Competing Interests: The authors have the following interests. G. John Morris receives a salary from Asymptote. The work described in the paper was entirely without the activities of Asymptote. This does not alter the authors’ adherence to all the PLOS ONE policies on sharing data and materials.

Figures

Figure 1
Figure 1. Temperature limits for life.
TL: temperature limit for completion of the life cycle, TM: temperature limit for metabolism, TS: temperature limit for survival. Note that TS can be above, at, or below TM. The shaded area shows temperature range over which the organism can complete its life cycle, and the white areas show the temperature range (upper and lower) for survival. Topt is the temperature at which growth rate is maximal, which is typically closer to the upper TL than the lower TL.
Figure 2
Figure 2. Structure of ice and cells following cooling of a cell suspension.

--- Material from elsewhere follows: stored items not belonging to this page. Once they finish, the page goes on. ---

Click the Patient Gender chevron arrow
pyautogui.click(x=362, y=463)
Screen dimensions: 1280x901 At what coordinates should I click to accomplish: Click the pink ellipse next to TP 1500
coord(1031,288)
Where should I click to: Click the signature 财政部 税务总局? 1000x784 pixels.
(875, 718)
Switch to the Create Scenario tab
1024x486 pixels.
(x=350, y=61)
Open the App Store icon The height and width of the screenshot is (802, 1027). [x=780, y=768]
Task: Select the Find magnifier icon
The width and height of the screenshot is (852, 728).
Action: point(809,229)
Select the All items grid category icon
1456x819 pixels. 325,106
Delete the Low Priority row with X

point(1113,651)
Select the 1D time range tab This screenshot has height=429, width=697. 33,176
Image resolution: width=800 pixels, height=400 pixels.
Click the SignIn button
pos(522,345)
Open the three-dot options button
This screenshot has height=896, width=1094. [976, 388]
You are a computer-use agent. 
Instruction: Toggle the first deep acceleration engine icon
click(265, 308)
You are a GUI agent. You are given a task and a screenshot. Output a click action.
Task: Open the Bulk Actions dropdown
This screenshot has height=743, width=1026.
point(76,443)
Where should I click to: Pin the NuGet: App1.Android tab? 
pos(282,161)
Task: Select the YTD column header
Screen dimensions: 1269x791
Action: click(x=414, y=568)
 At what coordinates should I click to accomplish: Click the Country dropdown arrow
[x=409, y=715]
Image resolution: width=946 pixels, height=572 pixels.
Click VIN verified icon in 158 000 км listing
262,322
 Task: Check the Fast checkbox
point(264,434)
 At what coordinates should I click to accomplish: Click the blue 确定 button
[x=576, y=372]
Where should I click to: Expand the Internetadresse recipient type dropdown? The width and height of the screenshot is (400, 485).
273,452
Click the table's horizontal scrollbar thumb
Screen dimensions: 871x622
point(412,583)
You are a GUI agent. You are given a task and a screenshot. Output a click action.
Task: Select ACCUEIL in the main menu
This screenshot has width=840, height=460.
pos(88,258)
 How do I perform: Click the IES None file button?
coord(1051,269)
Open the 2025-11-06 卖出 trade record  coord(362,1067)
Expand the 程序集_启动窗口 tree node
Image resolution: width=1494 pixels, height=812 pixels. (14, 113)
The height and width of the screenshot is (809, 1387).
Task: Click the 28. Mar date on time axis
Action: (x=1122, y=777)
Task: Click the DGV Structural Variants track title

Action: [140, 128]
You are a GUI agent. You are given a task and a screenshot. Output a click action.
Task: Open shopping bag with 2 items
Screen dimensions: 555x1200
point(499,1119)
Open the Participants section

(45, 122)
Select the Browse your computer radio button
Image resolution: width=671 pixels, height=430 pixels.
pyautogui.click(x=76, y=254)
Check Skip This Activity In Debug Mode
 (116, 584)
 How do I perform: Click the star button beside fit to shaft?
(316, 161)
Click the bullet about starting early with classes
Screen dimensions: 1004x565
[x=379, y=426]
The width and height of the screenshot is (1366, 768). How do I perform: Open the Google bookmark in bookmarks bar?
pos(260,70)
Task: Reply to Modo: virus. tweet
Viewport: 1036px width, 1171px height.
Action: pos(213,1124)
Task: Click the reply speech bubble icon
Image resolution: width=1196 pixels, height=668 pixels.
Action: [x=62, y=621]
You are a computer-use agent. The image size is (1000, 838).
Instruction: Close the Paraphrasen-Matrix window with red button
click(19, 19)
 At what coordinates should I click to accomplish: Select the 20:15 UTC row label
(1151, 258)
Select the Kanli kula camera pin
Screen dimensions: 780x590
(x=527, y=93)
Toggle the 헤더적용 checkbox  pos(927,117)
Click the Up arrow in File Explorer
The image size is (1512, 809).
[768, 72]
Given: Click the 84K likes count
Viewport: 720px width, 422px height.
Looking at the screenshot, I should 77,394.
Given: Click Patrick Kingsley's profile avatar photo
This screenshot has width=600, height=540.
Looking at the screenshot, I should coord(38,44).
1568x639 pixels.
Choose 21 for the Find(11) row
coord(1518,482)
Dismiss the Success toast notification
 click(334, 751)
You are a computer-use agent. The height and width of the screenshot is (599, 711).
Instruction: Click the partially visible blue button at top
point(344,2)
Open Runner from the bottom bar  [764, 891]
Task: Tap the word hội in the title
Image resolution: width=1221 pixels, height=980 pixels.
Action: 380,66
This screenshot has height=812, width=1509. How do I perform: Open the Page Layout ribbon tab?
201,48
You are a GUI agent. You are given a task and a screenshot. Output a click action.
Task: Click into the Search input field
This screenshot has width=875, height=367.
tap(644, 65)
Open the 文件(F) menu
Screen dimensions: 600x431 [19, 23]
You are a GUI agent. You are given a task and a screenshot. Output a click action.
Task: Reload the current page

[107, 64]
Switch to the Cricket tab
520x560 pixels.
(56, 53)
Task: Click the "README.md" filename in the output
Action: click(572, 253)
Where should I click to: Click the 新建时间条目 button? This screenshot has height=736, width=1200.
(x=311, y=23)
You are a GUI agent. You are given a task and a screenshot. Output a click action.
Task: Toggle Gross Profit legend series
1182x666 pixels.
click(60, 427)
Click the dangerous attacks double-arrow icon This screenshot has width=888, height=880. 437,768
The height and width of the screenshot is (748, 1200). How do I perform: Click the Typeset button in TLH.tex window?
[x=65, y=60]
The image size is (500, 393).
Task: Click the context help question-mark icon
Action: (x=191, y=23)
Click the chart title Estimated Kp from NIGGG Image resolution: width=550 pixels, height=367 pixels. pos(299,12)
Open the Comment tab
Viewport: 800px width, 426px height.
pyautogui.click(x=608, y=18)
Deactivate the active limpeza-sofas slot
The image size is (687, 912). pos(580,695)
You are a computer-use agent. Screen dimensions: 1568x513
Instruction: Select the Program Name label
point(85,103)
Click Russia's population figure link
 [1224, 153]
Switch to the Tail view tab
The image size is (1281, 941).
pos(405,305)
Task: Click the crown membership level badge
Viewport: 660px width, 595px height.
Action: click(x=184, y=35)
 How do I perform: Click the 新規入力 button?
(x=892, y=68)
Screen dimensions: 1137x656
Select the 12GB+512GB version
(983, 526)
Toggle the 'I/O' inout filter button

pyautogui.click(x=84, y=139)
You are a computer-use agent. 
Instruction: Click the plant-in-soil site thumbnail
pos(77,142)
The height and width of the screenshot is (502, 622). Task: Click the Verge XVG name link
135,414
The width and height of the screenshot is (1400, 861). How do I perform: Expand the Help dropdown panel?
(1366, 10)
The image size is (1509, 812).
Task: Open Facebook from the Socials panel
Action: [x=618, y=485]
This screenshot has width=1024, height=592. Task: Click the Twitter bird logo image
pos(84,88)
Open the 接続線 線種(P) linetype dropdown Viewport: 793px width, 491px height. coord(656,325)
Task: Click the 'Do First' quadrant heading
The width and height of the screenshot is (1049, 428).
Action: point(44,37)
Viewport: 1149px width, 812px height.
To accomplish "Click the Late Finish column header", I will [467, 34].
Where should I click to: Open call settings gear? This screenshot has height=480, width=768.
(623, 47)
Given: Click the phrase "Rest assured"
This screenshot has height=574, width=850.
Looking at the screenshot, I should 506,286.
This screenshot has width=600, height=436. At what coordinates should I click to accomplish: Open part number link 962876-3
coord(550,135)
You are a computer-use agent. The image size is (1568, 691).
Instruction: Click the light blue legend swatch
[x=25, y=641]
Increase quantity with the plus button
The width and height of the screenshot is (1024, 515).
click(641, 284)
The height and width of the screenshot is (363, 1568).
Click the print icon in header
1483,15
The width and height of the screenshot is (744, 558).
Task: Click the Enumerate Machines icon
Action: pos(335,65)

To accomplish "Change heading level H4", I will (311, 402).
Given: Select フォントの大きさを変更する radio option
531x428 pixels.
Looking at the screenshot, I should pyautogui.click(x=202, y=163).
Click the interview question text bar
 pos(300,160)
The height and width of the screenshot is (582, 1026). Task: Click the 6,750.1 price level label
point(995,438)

Cryo scanning electron microscopy of fracture samples of Lactobacillus delbrueckii ssp. bulgaricus following slow cooling. A. Low power image of a fractured sample, showing cells confined to the unfrozen liquid between ice crystals; this unfrozen matrix is highly freeze-concentrated as solutes are excluded from the growing ice crystal. B. High power image of the interface between ice and the freeze concentrated matrix, with bacterial cells labelled. C. Freeze substitution of the same sample reveals cells packed within the freeze concentrated matrix. In all samples the spaces originally occupied by ice crystals are revealed as voids following sublimation of ice. The labels mark ice voids (*) Lactobacillus cells (Lb) and freeze concentrated solute (+).
Figure 3
Figure 3. Differential scanning calorimetry (DSC) traces showing vitrification in cell suspensions.
A (left panel). DSC trace of Lactobacillus delbrueckii ssp. bulgaricus which clearly shows a vitrification (colloid glass transition) temperature, Tg, of −19.3°C in samples that have been cooled below −90°C and then warmed. The glass transition during warming is indicated by the deviation in the first derivative of the heat flow, associated with a change in heat capacity as the bacterial cells devitrify at Tg. The large increase in heat flow at temperatures above Tg corresponds to the freezing of the aqueous medium in which the cells were suspended. B (right panel). Composite of DSC traces from four organisms (three bacteria, and an alga). The traces have been scaled as shown to render them visible on a single ordinate scale.
Figure 4
Figure 4. Temperature profile through an ice core taken at Dome C, Antarctica.
Data are averaged over bins of 5 m. The dotted lines show a putative threshold depth above which cells will be vitrified and hence not metabolising, and below which cells may be in a fluid state and able to metabolise, albeit slowly. At the bottom of the ice core the temperature may be sufficient for cell growth and division to be possible, assuming the presence of sufficient free energy (suitable electron donors and acceptors) and a source of nutrients. Core temperature data courtesy of the European Project for Ice Coring in Antarctica, EPICA.
Figure 5
Figure 5. Temperature following nucleation of water droplets of different sizes.
A (left panel). Temperature of cloud droplets following ice nucleation at an environmental temperature of −40°C modelled for droplets of diameter 20 µm (left hand trace), 50 µm, 100 µm and 200 µm (right hand trace). The traces show the cooling phase after release of latent heat has raised droplet temperature from −40°C to almost 0°C. For all droplets cooling rates exceed 100 K min−1 and for the smaller sizes exceed 1000 K min−1. B (right panel). Cooling rate (K min−1, log scale) for these droplets, showing the very fast cooling rates following nucleation at −40°C in small droplets; these rates are sufficient to induce lethal intracellular freezing in any cells contained within the droplet.